This page describes the full workflow for landing a change: from creating a branch to getting it merged.


All work branches from main. Use short, lowercase, hyphen-free descriptive names:

Terminal window
git checkout -b fix-gateway-jti-replay
git checkout -b add-python-revocation-consumer

There is no required prefix (no feature/, fix/, chore/). Keep branch names clear and direct. Branch directly from the latest main — do not stack branches on other feature branches.

main is always in a deployable state. The smoke CI suite runs on every push to main. Breaking main is treated as a priority incident.


All commits require a Developer Certificate of Origin (DCO) sign-off:

Terminal window
git commit -s -m "fix gateway JTI replay on cold start"

The -s flag appends Signed-off-by: Your Name <you@example.com> to the commit message. This certifies that you have the right to submit the contribution under the project’s license.
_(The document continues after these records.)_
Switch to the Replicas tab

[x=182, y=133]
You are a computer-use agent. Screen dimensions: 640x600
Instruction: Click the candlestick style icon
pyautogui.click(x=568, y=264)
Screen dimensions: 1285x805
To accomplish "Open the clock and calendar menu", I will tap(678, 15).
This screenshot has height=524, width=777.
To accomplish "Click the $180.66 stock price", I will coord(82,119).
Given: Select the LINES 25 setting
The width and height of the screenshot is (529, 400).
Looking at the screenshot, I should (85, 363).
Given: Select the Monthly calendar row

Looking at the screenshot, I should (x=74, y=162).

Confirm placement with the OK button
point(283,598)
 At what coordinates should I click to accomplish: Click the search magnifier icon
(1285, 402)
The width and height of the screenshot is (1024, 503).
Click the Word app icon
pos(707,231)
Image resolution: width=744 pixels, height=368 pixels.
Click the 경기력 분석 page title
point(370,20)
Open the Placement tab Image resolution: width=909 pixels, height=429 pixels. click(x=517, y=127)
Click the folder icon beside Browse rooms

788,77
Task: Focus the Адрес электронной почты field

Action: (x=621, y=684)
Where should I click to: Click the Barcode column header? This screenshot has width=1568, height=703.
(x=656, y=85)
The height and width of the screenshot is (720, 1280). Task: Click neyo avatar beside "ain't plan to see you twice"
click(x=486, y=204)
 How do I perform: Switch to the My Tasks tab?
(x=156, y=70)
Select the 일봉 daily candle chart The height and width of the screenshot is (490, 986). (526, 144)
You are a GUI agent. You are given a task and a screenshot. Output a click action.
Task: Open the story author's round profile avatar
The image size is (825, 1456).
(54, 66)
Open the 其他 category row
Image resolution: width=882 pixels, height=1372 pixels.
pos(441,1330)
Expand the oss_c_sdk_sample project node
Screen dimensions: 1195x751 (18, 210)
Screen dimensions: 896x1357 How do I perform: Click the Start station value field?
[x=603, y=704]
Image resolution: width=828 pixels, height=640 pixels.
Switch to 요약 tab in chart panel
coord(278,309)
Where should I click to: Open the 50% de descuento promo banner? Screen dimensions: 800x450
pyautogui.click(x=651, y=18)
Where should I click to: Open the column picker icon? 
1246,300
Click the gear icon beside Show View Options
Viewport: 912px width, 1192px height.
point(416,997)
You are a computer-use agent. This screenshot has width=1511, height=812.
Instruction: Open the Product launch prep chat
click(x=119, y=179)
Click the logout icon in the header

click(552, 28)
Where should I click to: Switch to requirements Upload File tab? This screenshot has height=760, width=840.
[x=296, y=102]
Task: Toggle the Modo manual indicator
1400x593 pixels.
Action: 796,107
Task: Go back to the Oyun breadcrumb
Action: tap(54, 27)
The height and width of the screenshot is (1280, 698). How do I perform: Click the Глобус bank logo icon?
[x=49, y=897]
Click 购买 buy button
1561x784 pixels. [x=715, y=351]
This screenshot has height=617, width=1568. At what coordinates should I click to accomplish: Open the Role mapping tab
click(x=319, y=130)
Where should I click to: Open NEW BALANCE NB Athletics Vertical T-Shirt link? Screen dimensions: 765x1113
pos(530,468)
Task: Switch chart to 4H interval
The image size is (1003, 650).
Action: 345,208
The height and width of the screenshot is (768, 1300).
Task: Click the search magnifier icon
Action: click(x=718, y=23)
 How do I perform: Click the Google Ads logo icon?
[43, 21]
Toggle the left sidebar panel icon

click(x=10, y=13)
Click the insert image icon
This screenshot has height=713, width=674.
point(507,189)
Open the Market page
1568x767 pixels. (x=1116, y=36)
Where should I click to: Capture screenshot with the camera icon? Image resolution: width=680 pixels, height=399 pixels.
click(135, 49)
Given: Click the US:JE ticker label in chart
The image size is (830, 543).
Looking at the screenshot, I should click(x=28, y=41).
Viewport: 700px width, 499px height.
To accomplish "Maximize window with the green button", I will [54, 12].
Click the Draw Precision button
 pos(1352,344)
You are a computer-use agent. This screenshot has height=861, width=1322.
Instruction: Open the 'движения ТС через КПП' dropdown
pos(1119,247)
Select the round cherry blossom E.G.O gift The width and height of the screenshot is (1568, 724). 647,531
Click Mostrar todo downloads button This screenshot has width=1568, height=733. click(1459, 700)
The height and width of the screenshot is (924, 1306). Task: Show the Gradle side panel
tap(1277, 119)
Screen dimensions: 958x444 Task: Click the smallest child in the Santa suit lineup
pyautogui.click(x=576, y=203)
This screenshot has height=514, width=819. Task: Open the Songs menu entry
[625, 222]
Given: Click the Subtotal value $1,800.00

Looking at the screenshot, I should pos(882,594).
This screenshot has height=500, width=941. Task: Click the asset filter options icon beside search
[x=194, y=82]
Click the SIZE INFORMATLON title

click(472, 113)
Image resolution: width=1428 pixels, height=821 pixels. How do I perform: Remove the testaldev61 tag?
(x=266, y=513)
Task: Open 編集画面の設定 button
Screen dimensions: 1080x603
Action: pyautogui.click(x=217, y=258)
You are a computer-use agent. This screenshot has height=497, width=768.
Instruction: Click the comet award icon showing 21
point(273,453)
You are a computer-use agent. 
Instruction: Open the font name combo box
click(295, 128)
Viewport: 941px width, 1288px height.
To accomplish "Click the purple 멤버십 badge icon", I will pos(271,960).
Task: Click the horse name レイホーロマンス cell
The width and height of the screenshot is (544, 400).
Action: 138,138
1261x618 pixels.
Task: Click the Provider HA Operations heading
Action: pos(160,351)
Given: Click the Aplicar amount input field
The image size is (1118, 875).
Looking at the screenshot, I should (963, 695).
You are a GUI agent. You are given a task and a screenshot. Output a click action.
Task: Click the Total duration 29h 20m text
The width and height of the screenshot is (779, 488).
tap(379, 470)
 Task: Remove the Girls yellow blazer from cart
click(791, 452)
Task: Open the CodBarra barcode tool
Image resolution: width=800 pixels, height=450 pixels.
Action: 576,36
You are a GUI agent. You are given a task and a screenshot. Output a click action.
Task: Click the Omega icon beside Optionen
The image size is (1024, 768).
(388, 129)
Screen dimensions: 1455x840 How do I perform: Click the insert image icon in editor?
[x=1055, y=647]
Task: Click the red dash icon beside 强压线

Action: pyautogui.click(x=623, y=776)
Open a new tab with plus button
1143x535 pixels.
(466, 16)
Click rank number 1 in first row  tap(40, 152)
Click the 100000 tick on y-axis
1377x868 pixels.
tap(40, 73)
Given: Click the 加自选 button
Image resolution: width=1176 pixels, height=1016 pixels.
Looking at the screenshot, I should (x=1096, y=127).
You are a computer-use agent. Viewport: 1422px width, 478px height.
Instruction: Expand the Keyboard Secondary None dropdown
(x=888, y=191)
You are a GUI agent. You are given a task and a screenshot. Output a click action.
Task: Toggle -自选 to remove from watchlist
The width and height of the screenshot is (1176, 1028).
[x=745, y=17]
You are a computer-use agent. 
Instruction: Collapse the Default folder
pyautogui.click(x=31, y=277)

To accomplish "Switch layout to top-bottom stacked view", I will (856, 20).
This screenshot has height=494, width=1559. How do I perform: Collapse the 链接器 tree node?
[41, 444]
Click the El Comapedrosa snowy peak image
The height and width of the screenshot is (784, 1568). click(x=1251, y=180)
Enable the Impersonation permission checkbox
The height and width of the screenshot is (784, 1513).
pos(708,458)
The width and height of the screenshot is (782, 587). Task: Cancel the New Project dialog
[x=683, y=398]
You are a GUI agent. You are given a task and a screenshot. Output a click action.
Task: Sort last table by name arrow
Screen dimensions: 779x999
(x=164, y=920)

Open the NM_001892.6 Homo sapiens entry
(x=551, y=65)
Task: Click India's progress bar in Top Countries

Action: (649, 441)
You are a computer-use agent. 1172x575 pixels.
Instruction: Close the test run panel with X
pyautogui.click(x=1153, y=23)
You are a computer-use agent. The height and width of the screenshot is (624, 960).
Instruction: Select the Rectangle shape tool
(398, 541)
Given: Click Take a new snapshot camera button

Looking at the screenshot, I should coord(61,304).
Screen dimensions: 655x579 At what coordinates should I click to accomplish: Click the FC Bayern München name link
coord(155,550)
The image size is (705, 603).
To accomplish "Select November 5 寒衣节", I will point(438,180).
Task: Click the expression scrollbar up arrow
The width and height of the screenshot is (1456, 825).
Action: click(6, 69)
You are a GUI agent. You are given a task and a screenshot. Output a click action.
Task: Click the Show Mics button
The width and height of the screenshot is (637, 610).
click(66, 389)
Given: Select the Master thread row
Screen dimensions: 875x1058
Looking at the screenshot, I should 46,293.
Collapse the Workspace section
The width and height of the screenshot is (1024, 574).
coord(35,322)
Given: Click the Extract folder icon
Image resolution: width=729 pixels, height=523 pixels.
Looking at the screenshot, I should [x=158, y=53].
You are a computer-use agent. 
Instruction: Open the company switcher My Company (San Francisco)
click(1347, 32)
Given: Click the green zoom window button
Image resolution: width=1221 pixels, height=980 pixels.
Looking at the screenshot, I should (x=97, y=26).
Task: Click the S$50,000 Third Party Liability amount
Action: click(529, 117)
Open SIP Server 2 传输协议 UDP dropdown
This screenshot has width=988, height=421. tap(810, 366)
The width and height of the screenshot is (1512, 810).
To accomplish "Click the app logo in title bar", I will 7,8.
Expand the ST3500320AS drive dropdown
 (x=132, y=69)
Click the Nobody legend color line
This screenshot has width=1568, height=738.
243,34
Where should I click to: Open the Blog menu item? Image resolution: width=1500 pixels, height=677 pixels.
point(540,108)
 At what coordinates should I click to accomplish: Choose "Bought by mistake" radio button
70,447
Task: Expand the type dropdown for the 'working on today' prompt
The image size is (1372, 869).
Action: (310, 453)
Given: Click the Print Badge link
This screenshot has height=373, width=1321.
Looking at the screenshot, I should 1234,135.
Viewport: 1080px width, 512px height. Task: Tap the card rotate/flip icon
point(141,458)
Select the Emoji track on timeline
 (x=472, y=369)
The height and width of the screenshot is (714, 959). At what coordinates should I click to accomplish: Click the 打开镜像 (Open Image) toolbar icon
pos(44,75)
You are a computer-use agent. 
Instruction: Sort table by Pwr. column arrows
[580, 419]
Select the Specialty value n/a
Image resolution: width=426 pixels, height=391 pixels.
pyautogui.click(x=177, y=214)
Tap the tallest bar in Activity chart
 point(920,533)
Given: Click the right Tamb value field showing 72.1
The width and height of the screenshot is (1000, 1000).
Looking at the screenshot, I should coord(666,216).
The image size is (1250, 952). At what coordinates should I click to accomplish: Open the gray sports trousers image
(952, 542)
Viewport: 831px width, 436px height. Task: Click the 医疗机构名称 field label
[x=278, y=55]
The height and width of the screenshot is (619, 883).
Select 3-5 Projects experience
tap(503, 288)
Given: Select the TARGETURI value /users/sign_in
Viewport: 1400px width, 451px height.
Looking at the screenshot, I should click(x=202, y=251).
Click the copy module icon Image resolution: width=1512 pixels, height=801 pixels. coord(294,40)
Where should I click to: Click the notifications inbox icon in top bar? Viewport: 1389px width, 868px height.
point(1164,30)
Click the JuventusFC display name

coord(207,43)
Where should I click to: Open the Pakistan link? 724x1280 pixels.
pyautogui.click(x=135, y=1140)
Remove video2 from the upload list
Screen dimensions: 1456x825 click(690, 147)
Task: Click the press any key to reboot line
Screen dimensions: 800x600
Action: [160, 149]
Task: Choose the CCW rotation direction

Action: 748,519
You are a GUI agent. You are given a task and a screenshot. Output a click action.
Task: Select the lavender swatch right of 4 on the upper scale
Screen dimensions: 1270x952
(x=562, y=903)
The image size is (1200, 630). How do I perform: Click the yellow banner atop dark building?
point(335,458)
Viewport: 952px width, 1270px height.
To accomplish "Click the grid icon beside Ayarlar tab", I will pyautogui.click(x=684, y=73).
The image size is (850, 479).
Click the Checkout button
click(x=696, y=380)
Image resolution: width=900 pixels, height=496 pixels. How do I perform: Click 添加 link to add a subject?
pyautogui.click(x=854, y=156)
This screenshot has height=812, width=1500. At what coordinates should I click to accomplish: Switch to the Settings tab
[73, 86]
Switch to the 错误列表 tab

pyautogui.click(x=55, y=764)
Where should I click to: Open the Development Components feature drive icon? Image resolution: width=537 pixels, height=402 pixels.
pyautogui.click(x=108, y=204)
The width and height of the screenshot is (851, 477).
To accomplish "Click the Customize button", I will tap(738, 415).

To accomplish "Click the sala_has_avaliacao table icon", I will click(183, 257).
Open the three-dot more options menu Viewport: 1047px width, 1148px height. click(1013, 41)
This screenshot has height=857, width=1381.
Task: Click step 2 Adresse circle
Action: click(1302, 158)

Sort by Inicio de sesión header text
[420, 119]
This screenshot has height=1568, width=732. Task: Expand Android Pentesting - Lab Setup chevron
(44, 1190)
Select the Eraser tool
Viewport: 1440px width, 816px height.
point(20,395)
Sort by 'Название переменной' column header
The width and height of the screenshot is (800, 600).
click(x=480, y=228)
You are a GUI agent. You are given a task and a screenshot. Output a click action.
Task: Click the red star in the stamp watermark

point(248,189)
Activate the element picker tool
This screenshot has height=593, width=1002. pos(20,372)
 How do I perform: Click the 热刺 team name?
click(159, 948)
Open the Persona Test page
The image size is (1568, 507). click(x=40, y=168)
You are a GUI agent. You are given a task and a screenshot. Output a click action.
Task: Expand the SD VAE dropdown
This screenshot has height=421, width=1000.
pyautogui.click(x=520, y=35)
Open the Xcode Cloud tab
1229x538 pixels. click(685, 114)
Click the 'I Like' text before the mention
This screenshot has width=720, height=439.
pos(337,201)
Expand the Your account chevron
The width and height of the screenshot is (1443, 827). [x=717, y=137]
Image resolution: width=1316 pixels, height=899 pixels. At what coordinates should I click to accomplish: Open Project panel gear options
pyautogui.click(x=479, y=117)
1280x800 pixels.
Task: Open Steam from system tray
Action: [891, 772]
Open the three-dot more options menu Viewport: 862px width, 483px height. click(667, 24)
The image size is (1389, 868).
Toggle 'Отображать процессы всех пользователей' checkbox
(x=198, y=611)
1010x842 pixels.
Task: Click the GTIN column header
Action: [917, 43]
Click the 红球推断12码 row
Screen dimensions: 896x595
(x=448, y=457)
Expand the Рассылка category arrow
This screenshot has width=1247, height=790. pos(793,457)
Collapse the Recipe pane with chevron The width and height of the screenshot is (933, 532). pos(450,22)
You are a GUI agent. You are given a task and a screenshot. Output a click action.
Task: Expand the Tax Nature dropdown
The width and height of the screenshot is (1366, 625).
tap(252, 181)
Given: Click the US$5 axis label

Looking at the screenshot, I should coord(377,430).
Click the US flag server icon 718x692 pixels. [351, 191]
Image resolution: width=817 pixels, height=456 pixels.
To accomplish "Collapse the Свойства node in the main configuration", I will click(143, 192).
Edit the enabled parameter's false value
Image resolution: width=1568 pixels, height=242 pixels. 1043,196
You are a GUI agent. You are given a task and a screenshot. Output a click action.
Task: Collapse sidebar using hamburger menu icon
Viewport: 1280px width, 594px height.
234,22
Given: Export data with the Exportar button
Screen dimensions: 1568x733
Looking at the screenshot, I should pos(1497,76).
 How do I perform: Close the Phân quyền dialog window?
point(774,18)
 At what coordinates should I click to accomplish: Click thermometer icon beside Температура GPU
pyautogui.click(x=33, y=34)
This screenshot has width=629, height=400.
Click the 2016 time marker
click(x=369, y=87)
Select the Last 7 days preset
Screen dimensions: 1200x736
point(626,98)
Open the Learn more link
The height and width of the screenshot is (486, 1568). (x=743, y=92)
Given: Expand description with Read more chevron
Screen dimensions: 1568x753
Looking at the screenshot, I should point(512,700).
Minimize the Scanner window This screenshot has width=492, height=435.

Commit messages follow standard imperative form — short subject line, optional body for the why:

fix gateway JTI replay on cold start
When a Gateway replica starts cold with an empty revocation set,
JTI entries written before startup were being accepted. This reads
existing JTI keys from Redis on startup to populate the local set.

Rebase to keep your branch history clean before opening a PR.


TypeScript packages published to npm are versioned by Changesets. Before opening a PR for any change that affects a published package, add a changeset:

Terminal window
pnpm changeset add

Follow the prompts: select the affected packages, choose the change type (patch, minor, or major), and write a one-line description. Commit the generated .changeset/*.md file alongside your code changes.

Pull requests that touch published packages without a changeset file will fail CI.

Go modules and Python packages are not managed by Changesets — they follow the CalVer release flow described in Release and Versioning.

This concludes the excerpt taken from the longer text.